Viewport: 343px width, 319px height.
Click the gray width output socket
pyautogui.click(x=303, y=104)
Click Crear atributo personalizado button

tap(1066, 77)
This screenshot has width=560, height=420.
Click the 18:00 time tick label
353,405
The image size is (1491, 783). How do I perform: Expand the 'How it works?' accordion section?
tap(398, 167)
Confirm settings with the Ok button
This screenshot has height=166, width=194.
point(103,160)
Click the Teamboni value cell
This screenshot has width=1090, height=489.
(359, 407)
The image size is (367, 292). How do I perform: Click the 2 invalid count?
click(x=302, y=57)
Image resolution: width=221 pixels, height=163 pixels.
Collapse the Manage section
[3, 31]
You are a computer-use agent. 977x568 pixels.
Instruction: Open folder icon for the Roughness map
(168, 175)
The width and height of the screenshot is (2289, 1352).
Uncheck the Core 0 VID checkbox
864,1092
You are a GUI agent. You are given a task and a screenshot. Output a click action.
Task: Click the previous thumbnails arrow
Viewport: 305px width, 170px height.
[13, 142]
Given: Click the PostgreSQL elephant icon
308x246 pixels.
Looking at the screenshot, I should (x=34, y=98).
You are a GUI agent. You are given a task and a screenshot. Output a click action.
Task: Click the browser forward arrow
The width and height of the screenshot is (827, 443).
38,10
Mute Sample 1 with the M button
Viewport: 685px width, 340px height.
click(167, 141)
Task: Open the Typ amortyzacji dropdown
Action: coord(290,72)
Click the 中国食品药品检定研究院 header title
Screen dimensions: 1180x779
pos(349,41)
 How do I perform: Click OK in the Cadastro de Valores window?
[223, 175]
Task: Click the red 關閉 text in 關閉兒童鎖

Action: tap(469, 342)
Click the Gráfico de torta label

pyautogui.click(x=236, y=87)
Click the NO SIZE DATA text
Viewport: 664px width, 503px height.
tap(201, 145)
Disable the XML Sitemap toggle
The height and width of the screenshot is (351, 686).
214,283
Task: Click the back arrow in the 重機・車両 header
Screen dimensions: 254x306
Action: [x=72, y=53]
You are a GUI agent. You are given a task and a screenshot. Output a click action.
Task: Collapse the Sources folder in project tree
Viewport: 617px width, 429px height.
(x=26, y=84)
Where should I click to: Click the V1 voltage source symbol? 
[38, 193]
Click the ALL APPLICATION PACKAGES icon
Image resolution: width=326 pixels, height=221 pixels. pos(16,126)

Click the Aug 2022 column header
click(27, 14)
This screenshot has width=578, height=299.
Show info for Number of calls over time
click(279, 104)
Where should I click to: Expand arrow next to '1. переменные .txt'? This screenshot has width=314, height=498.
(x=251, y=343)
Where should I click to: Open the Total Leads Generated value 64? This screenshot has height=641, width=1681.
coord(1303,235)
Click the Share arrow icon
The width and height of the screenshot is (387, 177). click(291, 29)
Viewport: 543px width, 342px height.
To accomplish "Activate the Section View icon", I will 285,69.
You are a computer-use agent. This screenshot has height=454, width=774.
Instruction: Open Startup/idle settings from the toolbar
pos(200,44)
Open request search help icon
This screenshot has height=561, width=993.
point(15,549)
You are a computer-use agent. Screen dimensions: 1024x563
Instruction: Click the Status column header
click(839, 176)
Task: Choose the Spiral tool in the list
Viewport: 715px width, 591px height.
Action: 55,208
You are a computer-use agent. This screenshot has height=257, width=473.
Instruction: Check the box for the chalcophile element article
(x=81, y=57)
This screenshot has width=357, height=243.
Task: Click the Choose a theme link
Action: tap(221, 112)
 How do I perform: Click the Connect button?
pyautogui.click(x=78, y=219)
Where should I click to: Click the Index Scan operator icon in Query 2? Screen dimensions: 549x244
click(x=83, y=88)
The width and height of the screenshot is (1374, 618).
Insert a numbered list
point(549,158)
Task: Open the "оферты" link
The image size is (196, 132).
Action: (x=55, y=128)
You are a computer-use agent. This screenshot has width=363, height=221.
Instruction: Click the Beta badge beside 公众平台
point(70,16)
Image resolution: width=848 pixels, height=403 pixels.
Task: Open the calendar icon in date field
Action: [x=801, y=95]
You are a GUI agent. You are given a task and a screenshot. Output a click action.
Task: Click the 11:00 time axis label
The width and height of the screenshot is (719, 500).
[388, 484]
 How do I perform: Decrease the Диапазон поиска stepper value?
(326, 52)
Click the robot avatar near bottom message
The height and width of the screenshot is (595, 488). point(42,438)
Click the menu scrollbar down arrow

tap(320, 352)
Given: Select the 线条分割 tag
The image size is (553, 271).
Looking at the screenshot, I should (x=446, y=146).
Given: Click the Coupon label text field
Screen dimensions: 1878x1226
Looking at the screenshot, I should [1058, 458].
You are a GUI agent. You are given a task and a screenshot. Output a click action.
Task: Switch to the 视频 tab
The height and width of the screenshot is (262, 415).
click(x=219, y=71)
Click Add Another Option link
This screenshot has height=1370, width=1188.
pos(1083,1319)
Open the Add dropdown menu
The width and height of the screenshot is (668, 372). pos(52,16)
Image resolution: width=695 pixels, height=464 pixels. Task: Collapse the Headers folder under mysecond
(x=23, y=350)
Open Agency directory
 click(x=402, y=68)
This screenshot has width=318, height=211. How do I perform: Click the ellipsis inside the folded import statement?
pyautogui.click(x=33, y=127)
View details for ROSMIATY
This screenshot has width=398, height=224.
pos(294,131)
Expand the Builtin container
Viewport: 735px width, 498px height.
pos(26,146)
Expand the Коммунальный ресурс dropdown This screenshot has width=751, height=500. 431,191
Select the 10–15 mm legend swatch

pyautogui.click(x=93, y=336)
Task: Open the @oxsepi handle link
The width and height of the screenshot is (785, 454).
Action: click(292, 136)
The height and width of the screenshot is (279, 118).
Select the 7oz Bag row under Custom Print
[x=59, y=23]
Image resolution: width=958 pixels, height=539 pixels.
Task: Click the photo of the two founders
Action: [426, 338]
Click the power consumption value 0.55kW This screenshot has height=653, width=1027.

▶ **EXERCISE DIRECTIONS**
Each entry should be duplicated exactly as it was given.

▶ **TASK RESPONSE**
Viewport: 343px width, 319px height.
Click the gray width output socket
pyautogui.click(x=303, y=104)
Click Crear atributo personalizado button

tap(1066, 77)
This screenshot has width=560, height=420.
Click the 18:00 time tick label
353,405
The image size is (1491, 783). How do I perform: Expand the 'How it works?' accordion section?
tap(398, 167)
Confirm settings with the Ok button
This screenshot has height=166, width=194.
point(103,160)
Click the Teamboni value cell
This screenshot has width=1090, height=489.
(359, 407)
The image size is (367, 292). How do I perform: Click the 2 invalid count?
click(x=302, y=57)
Image resolution: width=221 pixels, height=163 pixels.
Collapse the Manage section
[3, 31]
You are a computer-use agent. 977x568 pixels.
Instruction: Open folder icon for the Roughness map
(168, 175)
The width and height of the screenshot is (2289, 1352).
Uncheck the Core 0 VID checkbox
864,1092
You are a GUI agent. You are given a task and a screenshot. Output a click action.
Task: Click the previous thumbnails arrow
Viewport: 305px width, 170px height.
[13, 142]
Given: Click the PostgreSQL elephant icon
308x246 pixels.
Looking at the screenshot, I should (x=34, y=98).
You are a GUI agent. You are given a task and a screenshot. Output a click action.
Task: Click the browser forward arrow
The width and height of the screenshot is (827, 443).
38,10
Mute Sample 1 with the M button
Viewport: 685px width, 340px height.
click(167, 141)
Task: Open the Typ amortyzacji dropdown
Action: coord(290,72)
Click the 中国食品药品检定研究院 header title
Screen dimensions: 1180x779
pos(349,41)
 How do I perform: Click OK in the Cadastro de Valores window?
[223, 175]
Task: Click the red 關閉 text in 關閉兒童鎖

Action: tap(469, 342)
Click the Gráfico de torta label

pyautogui.click(x=236, y=87)
Click the NO SIZE DATA text
Viewport: 664px width, 503px height.
tap(201, 145)
Disable the XML Sitemap toggle
The height and width of the screenshot is (351, 686).
214,283
Task: Click the back arrow in the 重機・車両 header
Screen dimensions: 254x306
Action: [x=72, y=53]
You are a GUI agent. You are given a task and a screenshot. Output a click action.
Task: Collapse the Sources folder in project tree
Viewport: 617px width, 429px height.
(x=26, y=84)
Where should I click to: Click the V1 voltage source symbol? 
[38, 193]
Click the ALL APPLICATION PACKAGES icon
Image resolution: width=326 pixels, height=221 pixels. pos(16,126)

Click the Aug 2022 column header
click(27, 14)
This screenshot has width=578, height=299.
Show info for Number of calls over time
click(279, 104)
Where should I click to: Expand arrow next to '1. переменные .txt'? This screenshot has width=314, height=498.
(x=251, y=343)
Where should I click to: Open the Total Leads Generated value 64? This screenshot has height=641, width=1681.
coord(1303,235)
Click the Share arrow icon
The width and height of the screenshot is (387, 177). click(291, 29)
Viewport: 543px width, 342px height.
To accomplish "Activate the Section View icon", I will 285,69.
You are a computer-use agent. This screenshot has height=454, width=774.
Instruction: Open Startup/idle settings from the toolbar
pos(200,44)
Open request search help icon
This screenshot has height=561, width=993.
point(15,549)
You are a computer-use agent. Screen dimensions: 1024x563
Instruction: Click the Status column header
click(839, 176)
Task: Choose the Spiral tool in the list
Viewport: 715px width, 591px height.
Action: 55,208
You are a computer-use agent. This screenshot has height=257, width=473.
Instruction: Check the box for the chalcophile element article
(x=81, y=57)
This screenshot has width=357, height=243.
Task: Click the Choose a theme link
Action: tap(221, 112)
 How do I perform: Click the Connect button?
pyautogui.click(x=78, y=219)
Where should I click to: Click the Index Scan operator icon in Query 2? Screen dimensions: 549x244
click(x=83, y=88)
The width and height of the screenshot is (1374, 618).
Insert a numbered list
point(549,158)
Task: Open the "оферты" link
The image size is (196, 132).
Action: (x=55, y=128)
You are a computer-use agent. This screenshot has width=363, height=221.
Instruction: Click the Beta badge beside 公众平台
point(70,16)
Image resolution: width=848 pixels, height=403 pixels.
Task: Open the calendar icon in date field
Action: [x=801, y=95]
You are a GUI agent. You are given a task and a screenshot. Output a click action.
Task: Click the 11:00 time axis label
The width and height of the screenshot is (719, 500).
[388, 484]
 How do I perform: Decrease the Диапазон поиска stepper value?
(326, 52)
Click the robot avatar near bottom message
The height and width of the screenshot is (595, 488). point(42,438)
Click the menu scrollbar down arrow

tap(320, 352)
Given: Select the 线条分割 tag
The image size is (553, 271).
Looking at the screenshot, I should (x=446, y=146).
Given: Click the Coupon label text field
Screen dimensions: 1878x1226
Looking at the screenshot, I should [1058, 458].
You are a GUI agent. You are given a task and a screenshot. Output a click action.
Task: Switch to the 视频 tab
The height and width of the screenshot is (262, 415).
click(x=219, y=71)
Click Add Another Option link
This screenshot has height=1370, width=1188.
pos(1083,1319)
Open the Add dropdown menu
The width and height of the screenshot is (668, 372). pos(52,16)
Image resolution: width=695 pixels, height=464 pixels. Task: Collapse the Headers folder under mysecond
(x=23, y=350)
Open Agency directory
 click(x=402, y=68)
This screenshot has width=318, height=211. How do I perform: Click the ellipsis inside the folded import statement?
pyautogui.click(x=33, y=127)
View details for ROSMIATY
This screenshot has width=398, height=224.
pos(294,131)
Expand the Builtin container
Viewport: 735px width, 498px height.
pos(26,146)
Expand the Коммунальный ресурс dropdown This screenshot has width=751, height=500. 431,191
Select the 10–15 mm legend swatch

pyautogui.click(x=93, y=336)
Task: Open the @oxsepi handle link
The width and height of the screenshot is (785, 454).
Action: click(292, 136)
The height and width of the screenshot is (279, 118).
Select the 7oz Bag row under Custom Print
[x=59, y=23]
Image resolution: width=958 pixels, height=539 pixels.
Task: Click the photo of the two founders
Action: [426, 338]
Click the power consumption value 0.55kW This screenshot has height=653, width=1027.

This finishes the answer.